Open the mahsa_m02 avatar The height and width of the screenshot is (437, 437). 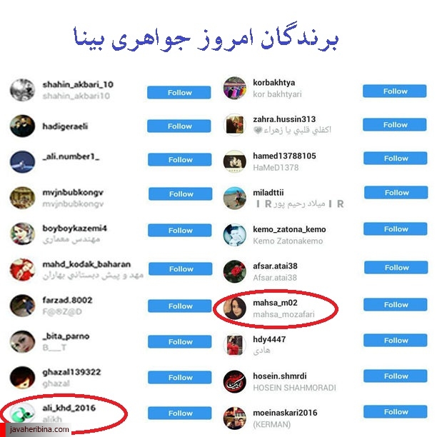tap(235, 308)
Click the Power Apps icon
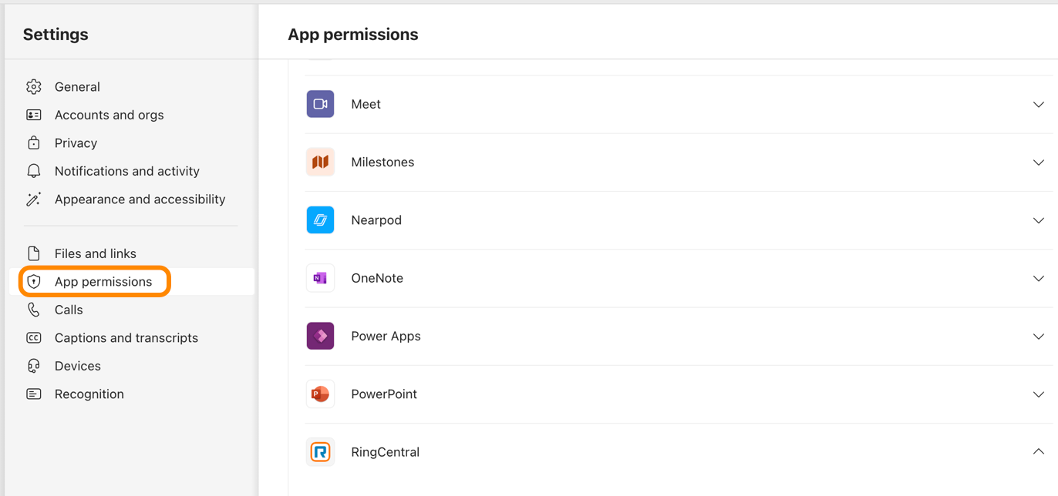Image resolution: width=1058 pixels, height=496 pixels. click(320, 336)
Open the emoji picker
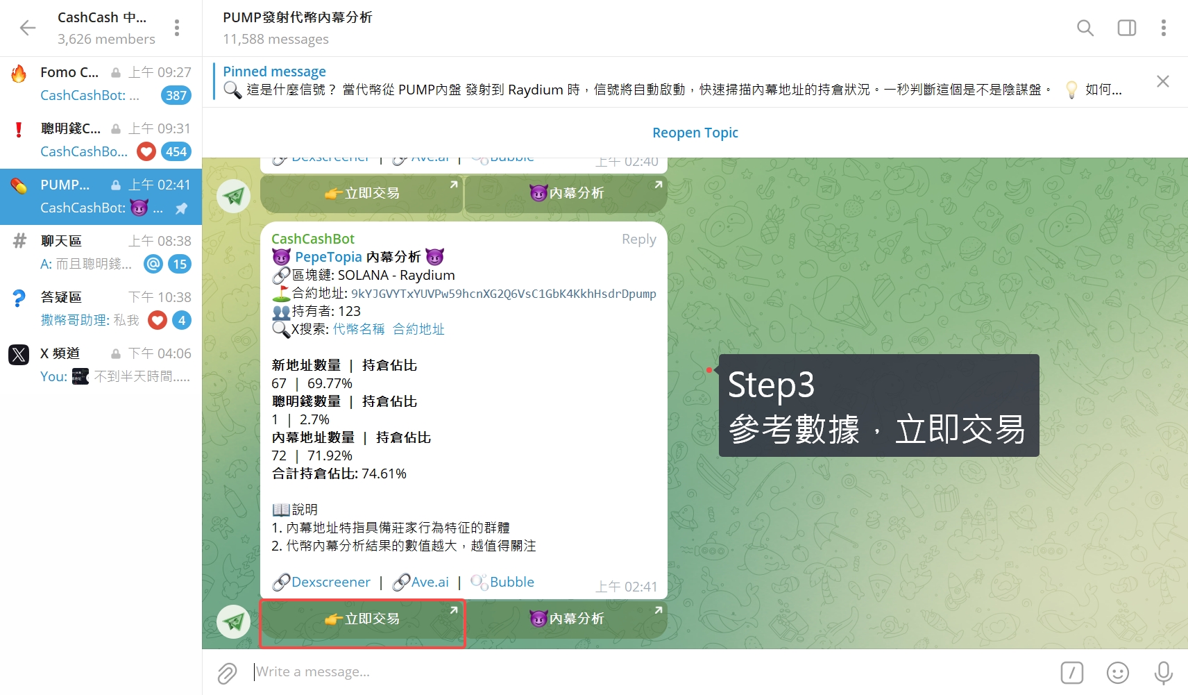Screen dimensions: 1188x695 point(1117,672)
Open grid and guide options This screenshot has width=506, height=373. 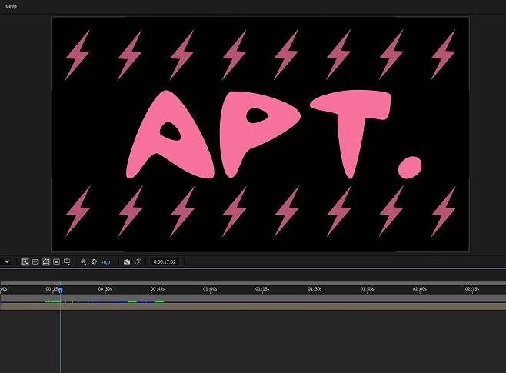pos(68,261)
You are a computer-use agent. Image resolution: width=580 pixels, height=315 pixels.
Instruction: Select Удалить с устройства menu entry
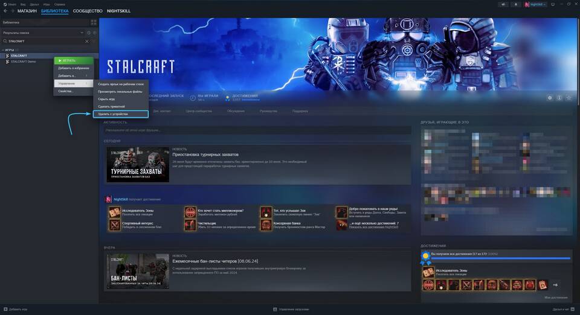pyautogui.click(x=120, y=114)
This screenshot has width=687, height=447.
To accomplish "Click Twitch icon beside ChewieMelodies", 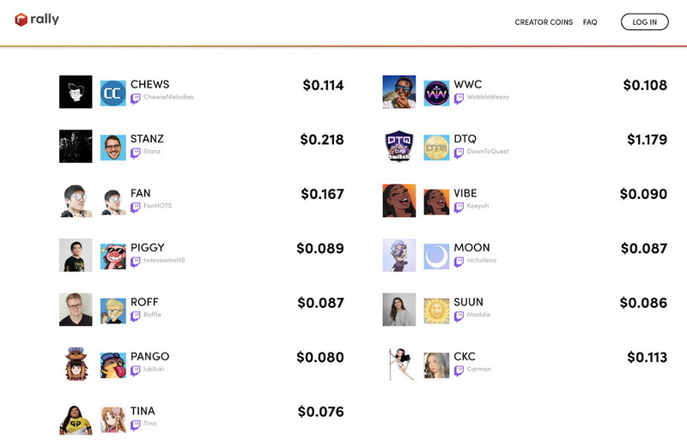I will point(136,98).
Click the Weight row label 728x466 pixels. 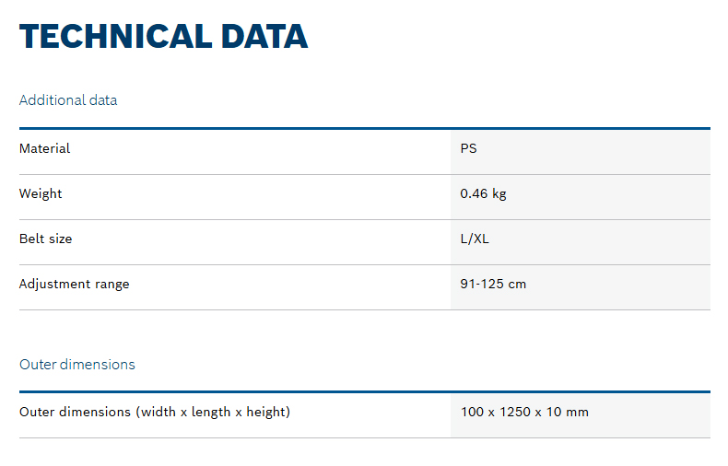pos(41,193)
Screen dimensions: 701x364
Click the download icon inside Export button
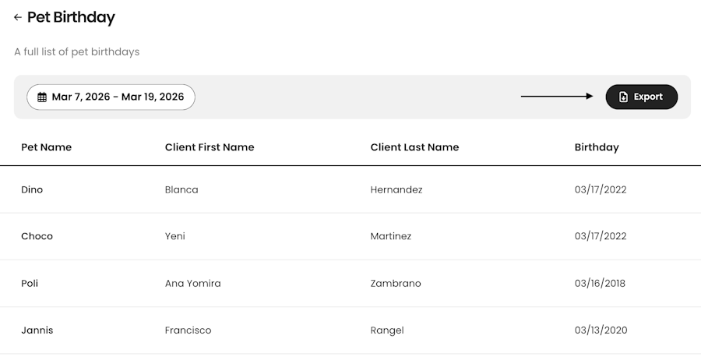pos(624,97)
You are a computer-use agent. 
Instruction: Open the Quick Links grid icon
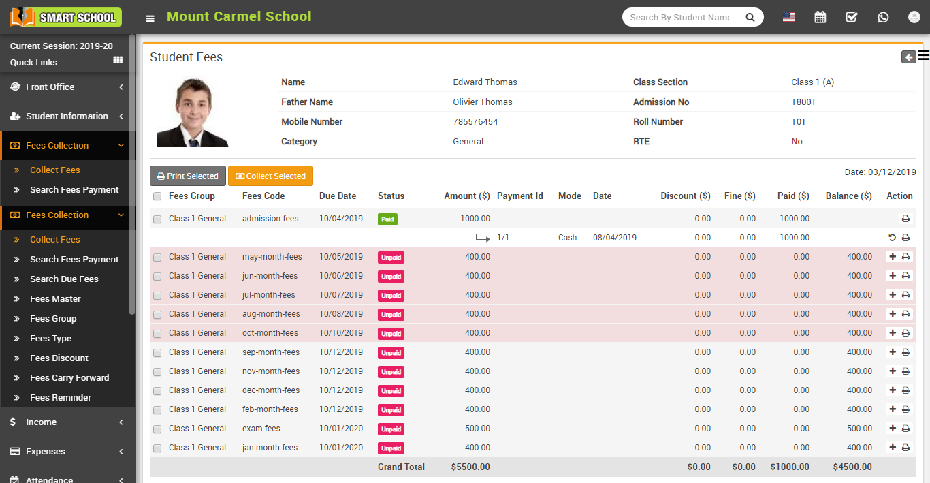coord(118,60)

§ WHAT IS REQUIRED
All lines containing "computer" in the material above should appear in your reply, copied exactly.

§ OUTPUT FOR THIS TASK
You are a computer-use agent. Image resolution: width=580 pixels, height=315 pixels.
You are a computer-use agent. 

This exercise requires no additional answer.